Darkness Falls is just plain bad — really bad. It’s … yes … the Pootie Tang of horror, though even that flatters it. Pootie Tang was at least peculiar enough to be distinctive. Darkness Falls is a film that — a certain casual stupidity to one side — has no identity. It’s a lame, tedious, unintentionally funny spook show that makes you appreciate the subtle charms and creative originality of the Friday the 13th series. It’s a bad grab bag of horror-film conventions that seems like a good dozen other movies.
To put matters into perspective, I had confused the trailer for Darkness Falls with the one for They. The two movies are pretty interchangeable, too — a character suffering from childhood trauma and night terrors has to face up to the horror that traumatized him. The monsters are different, but the overall approach is the same — except for one thing: Compared to Darkness Falls, They looks pretty good.
Darkness Falls is the name of a small town in Maine where the action takes place. (The action actually takes place in Australia, but the filmmakers insist we’re in Maine — and they can prove it. They have enough 20-plus-year-old American cars to park along a very short side street. So there.) As might be guessed from such a name, the town isn’t exactly a barrel of laughs. It has a somewhat unsavory history: About 150 years ago, the friendly folks in Darkness Falls made a little mistake and hanged an old (and fire-scarred) lady known as the Tooth Fairy (no, it ain’t Ralph Fiennes), who used to give the local urchins a gold coin for a lost baby tooth (I seem to remember a quarter or maybe 50 cents as the going rate for baby teeth). Then, when a couple of local youths failed to come home one night, the town decided that the old gal did away with them, and so they offed her. Little did they know that the wayward boys were apparently only off on a jag in some neighboring town (Wheezing Weasel, perhaps).
Without so much as an “oops,” the town of Darkness Falls merely chose to forget this breach of good fellowship. Alas, the Tooth Fairy was might testy about the whole episode, and started a reign of terror against the progeny of her executioners — though it’s really not so much a reign of terror as a drizzle, since till the principle action of the film, she doesn’t seem to have made the kind of impact a vengeful wraith might reasonably expect in a town of 12,000. Indeed, all she seems to have done is to botch killing one young nipper, kill the lad’s mother instead, and then get the hapless boy put away as a murderous nutcase. Uh-huh. Nodding off already, are you? Well, the filmmakers apparently anticipate that, so they constantly indulge in extremely noisy false scares that have nothing to do with the story, just to be sure you’re still awake.

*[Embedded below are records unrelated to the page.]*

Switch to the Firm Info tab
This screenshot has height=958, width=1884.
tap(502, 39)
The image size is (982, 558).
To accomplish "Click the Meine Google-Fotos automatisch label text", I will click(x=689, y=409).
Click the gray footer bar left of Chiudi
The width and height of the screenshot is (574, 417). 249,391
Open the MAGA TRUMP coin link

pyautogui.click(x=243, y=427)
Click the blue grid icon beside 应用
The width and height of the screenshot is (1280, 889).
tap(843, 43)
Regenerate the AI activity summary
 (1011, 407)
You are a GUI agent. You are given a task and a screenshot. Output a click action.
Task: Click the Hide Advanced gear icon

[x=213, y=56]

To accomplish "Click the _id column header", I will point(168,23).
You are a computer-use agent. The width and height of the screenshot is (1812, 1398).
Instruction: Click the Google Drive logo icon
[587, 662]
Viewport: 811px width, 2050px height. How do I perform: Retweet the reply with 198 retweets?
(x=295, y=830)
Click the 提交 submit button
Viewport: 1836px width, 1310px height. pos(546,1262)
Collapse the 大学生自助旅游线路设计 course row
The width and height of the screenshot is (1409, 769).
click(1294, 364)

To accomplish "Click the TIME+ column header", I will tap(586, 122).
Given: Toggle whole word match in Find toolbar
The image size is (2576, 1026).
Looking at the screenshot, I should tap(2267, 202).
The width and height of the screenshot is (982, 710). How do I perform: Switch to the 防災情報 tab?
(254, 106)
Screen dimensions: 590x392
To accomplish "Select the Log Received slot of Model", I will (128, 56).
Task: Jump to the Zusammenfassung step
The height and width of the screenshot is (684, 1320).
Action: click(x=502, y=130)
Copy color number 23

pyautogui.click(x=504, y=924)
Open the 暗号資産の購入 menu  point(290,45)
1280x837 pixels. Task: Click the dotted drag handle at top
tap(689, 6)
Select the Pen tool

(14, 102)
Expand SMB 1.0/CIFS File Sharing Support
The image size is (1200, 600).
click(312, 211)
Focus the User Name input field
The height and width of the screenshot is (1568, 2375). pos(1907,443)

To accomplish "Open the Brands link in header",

The film then leaps ahead 12 years to find that the boy has aged into Chaney Kley, who now lives in Las Vegas (where there’s plenty of light) in a brightly illumined apartment with enough flashlights to warm the heart of even the most greedy Duracell stockholder. Why? Well, it seems the Tooth Fairy can’t get you in the light. Of course, it also seems the Tooth Fairy can’t get you outside the city limits of Darkness Falls (I think that would be a violation of the Mann Act), so all these luminary preoccupations would appear to be just so much overkill. Then again, our hero is popping every anti-psychotic drug known to man, so the screenwriters don’t have to worry about him behaving logically – and anyway, he’s coming back to Darkness Falls because the little brother of his old girlfriend, Caitlin (Emma Caulfield), is having Tooth Fairy night terrors. At least, I think that’s why he comes back.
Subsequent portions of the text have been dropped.